No, FDIC means you get paid up to $250,000 per insured account immediately
Any amount over that you are not guaranteed to be able to withdraw. These people are a long way from regardless
> No, FDIC means you get paid up to $250,000 per insured account immediately Any amount over that you are not guaranteed to be able to withdraw.
The first half is what FDIC insurance means. The FDIC helps distressed banks in a variety of ways, including insuring deposits under $250K, but typically all depositors are made mostly whole again.
Typically the FDIC finds another institution to buy the distressed bank, and backstops losses on bad assets. They were not able to do that in this case
I suspect many depositors will be taking losses in this failure
It looks like since 1/1/2014 (convenient stopping point for my scrape), FDIC takeovers resulted in an average of 76% of what's owed paid out (range 0%-98%). My guess is the <50% payouts were mostly fraud rather than a situation like this where it's a more traditional liquidity event, so I'd suspect it'll be above average, probably in the 80-90% range.
That's disappointingly low. 0% is what you'd expect from an entirely unregulated "bank" which failed, so regulators were completely ineffective. Does the US just not bother actually having and enforcing capital requirements on banks?
That’s a bit of a grim take. There’s been multiple instances of otherwise well regulated banks being blind sided by deliberate concealed fraud by its employees.
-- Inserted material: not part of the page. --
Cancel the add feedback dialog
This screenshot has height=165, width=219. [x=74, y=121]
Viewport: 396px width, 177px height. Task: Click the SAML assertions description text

Leeson is an example of a bank completely failing to use controls whose purpose is to prevent exactly what happened. The bank should have another employee who is in effect marking Leeson's homework, and instead he was allowed to mark his own, so when he was down a million dollars he could say he was up a million dollars, and keep his job. And of course it's quickly not just one million. This isn't hindsight, these were normal controls, but Barings just didn't bother.
Sure, the amount above $250k wasn't insured, so, you don't get that immediately - my core point was that the rest isn't gone and in many cases you'll get all or almost all of it back, that just won't happen soon.
In fact, to the extent ordinary bank failures don't result in paying back all or almost all of the sum owed, the regulator has been far too slow to step in and more aggressive regulation is needed.